**EXERCISE INSTRUCTIONS**
Copy out the items, starting at the line that has "常见问题 (442, 1915)" and ending after the line that has "FAQs zur PR-Distribution (980, 1102)". Keep every line, requests included, and increase each coordinate in the answers by 40.

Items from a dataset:
# # # # #

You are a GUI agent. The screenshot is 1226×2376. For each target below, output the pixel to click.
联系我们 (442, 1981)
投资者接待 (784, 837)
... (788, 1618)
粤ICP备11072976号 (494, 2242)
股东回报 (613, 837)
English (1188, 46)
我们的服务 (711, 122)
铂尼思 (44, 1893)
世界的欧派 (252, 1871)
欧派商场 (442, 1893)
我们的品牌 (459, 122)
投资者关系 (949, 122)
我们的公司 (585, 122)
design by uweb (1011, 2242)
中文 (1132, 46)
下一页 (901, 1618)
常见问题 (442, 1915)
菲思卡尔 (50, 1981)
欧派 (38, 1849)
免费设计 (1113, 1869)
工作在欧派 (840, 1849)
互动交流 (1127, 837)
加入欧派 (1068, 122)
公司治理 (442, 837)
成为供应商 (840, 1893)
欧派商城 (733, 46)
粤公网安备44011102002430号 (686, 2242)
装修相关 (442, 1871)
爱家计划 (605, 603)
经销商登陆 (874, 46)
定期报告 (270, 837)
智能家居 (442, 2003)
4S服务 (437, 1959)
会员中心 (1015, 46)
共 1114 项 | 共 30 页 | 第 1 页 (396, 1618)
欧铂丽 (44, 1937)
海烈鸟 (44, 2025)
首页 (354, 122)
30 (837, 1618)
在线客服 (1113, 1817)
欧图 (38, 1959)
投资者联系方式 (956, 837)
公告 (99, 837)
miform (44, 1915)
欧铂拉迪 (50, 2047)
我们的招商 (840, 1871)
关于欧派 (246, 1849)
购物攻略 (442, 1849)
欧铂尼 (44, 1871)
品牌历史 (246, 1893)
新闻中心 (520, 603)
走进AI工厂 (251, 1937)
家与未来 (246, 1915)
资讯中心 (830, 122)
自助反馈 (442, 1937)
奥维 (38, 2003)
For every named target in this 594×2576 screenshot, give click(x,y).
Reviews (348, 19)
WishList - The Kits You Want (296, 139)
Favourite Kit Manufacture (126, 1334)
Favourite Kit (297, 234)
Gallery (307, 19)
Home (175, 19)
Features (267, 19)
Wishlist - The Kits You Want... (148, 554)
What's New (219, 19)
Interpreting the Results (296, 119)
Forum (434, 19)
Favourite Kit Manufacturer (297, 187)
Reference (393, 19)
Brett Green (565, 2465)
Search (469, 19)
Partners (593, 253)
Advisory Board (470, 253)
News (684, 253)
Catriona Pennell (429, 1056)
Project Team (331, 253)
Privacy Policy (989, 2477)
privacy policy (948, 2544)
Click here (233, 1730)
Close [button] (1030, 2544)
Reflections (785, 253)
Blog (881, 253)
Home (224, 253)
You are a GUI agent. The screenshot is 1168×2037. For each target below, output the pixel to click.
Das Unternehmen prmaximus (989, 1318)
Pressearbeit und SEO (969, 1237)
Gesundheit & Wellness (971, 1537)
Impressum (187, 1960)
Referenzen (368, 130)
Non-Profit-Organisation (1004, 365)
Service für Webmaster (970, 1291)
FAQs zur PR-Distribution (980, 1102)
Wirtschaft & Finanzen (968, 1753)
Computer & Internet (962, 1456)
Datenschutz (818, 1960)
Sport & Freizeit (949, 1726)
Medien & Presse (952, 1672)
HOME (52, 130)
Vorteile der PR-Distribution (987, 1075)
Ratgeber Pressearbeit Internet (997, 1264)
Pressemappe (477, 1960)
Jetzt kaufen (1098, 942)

# # # # #

**SOLUTION FOR THIS EXERCISE**
常见问题 (482, 1955)
菲思卡尔 (90, 2021)
欧派 (78, 1889)
免费设计 (1153, 1909)
工作在欧派 (880, 1889)
互动交流 (1167, 877)
加入欧派 (1108, 162)
公司治理 (482, 877)
成为供应商 (880, 1933)
欧派商城 (773, 86)
粤公网安备44011102002430号 (726, 2282)
装修相关 (482, 1911)
爱家计划 (645, 643)
经销商登陆 (914, 86)
定期报告 (310, 877)
智能家居 (482, 2043)
4S服务 (477, 1999)
会员中心 (1055, 86)
共 1114 项 | 共 30 页 | 第 1 页 (436, 1658)
欧铂丽 (84, 1977)
海烈鸟 (84, 2065)
首页 (394, 162)
30 (877, 1658)
在线客服 (1153, 1857)
欧图 (78, 1999)
投资者联系方式 (996, 877)
公告 (139, 877)
miform (84, 1955)
欧铂拉迪 (90, 2087)
我们的招商 (880, 1911)
关于欧派 (286, 1889)
购物攻略 (482, 1889)
欧铂尼 (84, 1911)
品牌历史 (286, 1933)
新闻中心 (560, 643)
走进AI工厂 (291, 1977)
家与未来 (286, 1955)
资讯中心 (870, 162)
自助反馈 (482, 1977)
奥维 (78, 2043)
For every named target in this 594×2576 screenshot, give click(x,y).
Reviews (388, 59)
WishList - The Kits You Want (336, 179)
Favourite Kit Manufacture (166, 1374)
Favourite Kit (337, 274)
Gallery (347, 59)
Home (215, 59)
Features (307, 59)
Wishlist - The Kits You Want... (188, 594)
What's New (259, 59)
Interpreting the Results (336, 159)
Forum (474, 59)
Favourite Kit Manufacturer (337, 227)
Reference (433, 59)
Brett Green (605, 2505)
Search (509, 59)
Partners (633, 293)
Advisory Board (510, 293)
News (724, 293)
Catriona Pennell (469, 1096)
Project Team (371, 293)
Privacy Policy (1029, 2517)
privacy policy (988, 2584)
Click here (273, 1770)
Close [button] (1070, 2584)
Reflections (825, 293)
Blog (921, 293)
Home (264, 293)
You are a GUI agent. The screenshot is 1168×2037. For each target below, output the pixel to click.
Das Unternehmen prmaximus (1029, 1358)
Pressearbeit und SEO (1009, 1277)
Gesundheit & Wellness (1011, 1577)
Impressum (227, 2000)
Referenzen (408, 170)
Non-Profit-Organisation (1044, 405)
Service für Webmaster (1010, 1331)
FAQs zur PR-Distribution (1020, 1142)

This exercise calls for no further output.